On the thermal resilience of venetian open spaces
Artikel i vetenskaplig tidskrift, 2021
Venice is known for its urban heritage fragility. The city is experiencing an increase in yearly average temperatures affecting outdoor–indoor comfort and average energy expenditure. Owing to existing literature demonstrating how local microclimate depends on urban density, form, and materials, this investigation studies the influence of the changing local climate on Venetian vernacular open spaces, known as Campi. Based on the comparison of contemporary weather and the Intergovernmental Panel on Climate Change’s (IPCC) future predictions for the 2050 scenario, this investigation highlights how Campi’s open spaces and the surrounding buildings, canals, and green public areas contribute to building climate resilience.

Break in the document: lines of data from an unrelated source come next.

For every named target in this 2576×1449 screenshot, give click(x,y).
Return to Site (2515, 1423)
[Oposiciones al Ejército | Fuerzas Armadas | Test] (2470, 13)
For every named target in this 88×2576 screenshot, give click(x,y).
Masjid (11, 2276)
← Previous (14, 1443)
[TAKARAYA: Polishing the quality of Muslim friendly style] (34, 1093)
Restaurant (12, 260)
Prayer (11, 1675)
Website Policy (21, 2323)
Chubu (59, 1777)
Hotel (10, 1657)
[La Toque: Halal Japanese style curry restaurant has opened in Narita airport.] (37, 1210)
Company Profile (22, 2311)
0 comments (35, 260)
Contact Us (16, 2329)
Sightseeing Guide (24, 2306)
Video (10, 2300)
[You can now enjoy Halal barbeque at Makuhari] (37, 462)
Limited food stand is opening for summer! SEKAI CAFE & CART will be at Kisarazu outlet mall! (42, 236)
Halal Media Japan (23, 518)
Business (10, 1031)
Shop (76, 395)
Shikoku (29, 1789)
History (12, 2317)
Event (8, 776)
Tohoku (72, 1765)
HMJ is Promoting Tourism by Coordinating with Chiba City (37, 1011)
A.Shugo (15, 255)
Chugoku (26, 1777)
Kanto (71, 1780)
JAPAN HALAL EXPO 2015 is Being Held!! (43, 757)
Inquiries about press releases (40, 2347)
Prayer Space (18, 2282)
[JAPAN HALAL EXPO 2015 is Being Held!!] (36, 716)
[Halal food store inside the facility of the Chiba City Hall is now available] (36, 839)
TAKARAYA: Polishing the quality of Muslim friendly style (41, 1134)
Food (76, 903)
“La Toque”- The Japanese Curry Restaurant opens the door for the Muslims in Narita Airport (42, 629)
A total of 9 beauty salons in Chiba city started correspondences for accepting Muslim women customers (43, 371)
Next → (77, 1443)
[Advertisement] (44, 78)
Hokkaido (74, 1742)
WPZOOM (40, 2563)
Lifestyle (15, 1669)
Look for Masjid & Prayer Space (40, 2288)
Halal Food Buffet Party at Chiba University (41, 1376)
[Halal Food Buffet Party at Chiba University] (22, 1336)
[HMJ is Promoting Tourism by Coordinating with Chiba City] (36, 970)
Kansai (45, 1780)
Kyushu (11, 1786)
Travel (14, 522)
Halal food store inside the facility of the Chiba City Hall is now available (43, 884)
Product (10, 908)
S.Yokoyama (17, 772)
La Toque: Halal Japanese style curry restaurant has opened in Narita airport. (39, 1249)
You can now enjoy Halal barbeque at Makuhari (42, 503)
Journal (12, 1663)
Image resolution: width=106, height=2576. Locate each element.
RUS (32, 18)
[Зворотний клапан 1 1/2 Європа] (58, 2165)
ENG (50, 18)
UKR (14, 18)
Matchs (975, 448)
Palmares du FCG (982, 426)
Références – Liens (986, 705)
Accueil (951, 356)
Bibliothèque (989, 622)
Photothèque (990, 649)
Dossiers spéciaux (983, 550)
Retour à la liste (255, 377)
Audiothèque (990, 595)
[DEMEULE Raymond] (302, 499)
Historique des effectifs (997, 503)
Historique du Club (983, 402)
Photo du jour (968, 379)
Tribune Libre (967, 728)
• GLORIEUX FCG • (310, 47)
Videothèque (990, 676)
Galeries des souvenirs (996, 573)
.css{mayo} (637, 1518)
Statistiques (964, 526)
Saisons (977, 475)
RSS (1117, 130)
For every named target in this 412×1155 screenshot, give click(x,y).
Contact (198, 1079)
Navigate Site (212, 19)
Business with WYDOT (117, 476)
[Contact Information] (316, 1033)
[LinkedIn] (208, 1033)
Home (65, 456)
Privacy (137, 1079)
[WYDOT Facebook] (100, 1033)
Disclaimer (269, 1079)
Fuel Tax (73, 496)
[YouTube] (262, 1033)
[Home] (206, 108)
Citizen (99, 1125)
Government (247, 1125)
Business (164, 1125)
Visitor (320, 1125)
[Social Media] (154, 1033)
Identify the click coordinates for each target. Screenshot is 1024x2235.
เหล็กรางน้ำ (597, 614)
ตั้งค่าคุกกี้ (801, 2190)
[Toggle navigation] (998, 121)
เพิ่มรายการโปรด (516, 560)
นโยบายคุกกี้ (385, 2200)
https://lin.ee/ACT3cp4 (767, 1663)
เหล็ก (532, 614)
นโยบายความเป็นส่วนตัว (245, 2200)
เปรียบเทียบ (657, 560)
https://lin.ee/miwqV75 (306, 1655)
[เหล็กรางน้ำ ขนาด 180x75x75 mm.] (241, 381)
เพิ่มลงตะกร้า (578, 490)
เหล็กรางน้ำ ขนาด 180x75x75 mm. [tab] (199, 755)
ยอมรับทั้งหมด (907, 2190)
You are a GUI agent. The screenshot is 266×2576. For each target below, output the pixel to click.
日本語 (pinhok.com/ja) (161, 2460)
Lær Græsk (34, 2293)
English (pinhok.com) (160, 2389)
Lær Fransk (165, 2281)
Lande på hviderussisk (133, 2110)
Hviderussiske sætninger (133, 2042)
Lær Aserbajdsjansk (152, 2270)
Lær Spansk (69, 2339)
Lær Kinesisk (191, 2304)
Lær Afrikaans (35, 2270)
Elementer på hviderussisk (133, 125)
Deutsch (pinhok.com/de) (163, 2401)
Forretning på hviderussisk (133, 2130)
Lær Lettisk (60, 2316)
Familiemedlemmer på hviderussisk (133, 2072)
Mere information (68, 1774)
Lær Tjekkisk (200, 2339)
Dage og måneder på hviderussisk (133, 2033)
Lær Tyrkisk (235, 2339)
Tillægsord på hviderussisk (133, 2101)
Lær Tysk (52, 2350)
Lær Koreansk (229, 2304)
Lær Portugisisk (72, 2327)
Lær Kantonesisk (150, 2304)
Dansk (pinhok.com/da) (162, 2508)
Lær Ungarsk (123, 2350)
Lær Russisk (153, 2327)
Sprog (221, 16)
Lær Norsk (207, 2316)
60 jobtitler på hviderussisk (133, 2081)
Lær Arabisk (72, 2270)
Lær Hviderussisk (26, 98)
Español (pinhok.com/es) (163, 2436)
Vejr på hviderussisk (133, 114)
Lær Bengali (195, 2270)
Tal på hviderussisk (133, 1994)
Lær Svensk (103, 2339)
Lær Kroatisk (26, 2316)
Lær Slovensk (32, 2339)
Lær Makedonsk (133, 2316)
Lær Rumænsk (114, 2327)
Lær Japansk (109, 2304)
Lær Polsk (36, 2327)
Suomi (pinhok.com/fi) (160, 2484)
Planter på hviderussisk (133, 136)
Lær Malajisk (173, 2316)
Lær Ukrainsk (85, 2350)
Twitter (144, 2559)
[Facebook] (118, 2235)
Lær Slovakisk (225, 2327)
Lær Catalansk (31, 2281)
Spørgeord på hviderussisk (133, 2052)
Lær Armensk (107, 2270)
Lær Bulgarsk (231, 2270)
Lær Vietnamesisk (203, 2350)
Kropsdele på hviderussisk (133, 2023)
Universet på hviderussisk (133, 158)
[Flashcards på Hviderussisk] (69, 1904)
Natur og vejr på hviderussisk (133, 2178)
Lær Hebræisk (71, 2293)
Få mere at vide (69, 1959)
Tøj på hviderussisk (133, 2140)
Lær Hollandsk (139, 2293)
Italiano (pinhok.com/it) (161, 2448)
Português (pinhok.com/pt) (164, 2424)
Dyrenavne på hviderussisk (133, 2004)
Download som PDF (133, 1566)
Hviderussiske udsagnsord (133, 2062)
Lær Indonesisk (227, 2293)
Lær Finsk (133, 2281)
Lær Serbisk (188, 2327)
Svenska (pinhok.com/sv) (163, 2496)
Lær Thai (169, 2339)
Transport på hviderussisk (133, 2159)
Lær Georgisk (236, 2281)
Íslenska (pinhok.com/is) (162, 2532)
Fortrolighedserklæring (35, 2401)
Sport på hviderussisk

By employing advanced modelling, the study analyses microclimate and outdoor comfort with respect to users’ perception of Physiological Equivalent Temperature (PET). The ENVI-met tool is used to simulate the thermal behaviour of two representative Campi: SS. Giovanni e Paolo and S. Polo. Despite significant temperature growths, Venetian urban fabric characteristics seem to play a crucial role in strengthening the climate resilience of open spaces, thus preserving outdoor comfort quality in a warmer future. The analysis shows how the historical matrix of open spaces and buildings cooperate. Thus, this study offers a contribution to how built heritage should be considered in light of climate change.